Ey iman edenler, kadınlara zorla varis olmaya kalkışmanız size helâl değildir. Cahiliye döneminde kadının durumu gerçekten yürekler acısıydı. Sıradan mîras olarak devralınan bir eşyadan, bir mal­dan farksızdı kadın. İnsanlar yakınlarından birisi vefat ettiği zaman onun geriye bıraktığı karısının üzerine bir örtü atarak, ölen bu akraba­mın malına varis olduğum gibi karısına da varis oluyorum diyerek o kadın üzerinde hak sahibi oluyordu. Dilediği takdirde ona mehir ver­meden evlendiği gibi, dilediği zaman da onu başkasıyla evlendirip mehrini kendisi alıyordu. İşte âyet-i kerîmede bu yasaklanıyor.

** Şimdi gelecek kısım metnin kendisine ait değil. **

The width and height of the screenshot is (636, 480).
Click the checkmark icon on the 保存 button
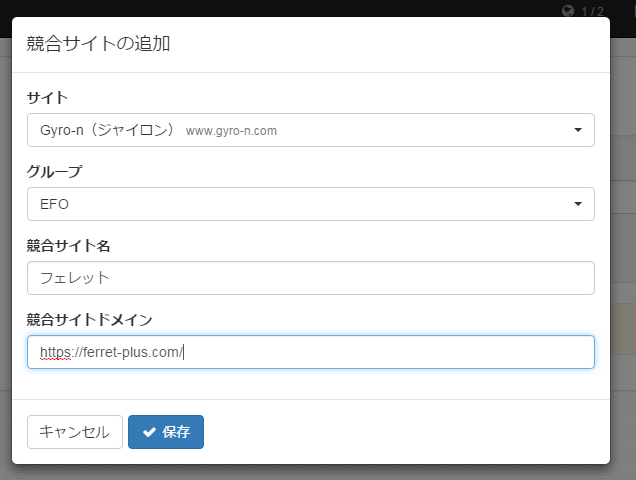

Veya yine adam karısından hoşlanmadığı halde, onunla doğru dürüst zevciyet ilişkisi kurmadığı halde sırf onun malına varis olabil­mek için onu zorla nikâhı altında tutardı. İşte âyet-i kerîme bunu da menediyor. Ey iman edenler sizler artık böyle yapmayın. O kadınlar istemedikleri halde zorla onların mallarına bu şekilde varis olmanız size helâl olmaz diyor Rabbimiz. Kendileri sizinle evlenmeyi isteme­dikleri halde bir eşya alır gibi onları zorla almaya kalkışmayın buyuruluyor.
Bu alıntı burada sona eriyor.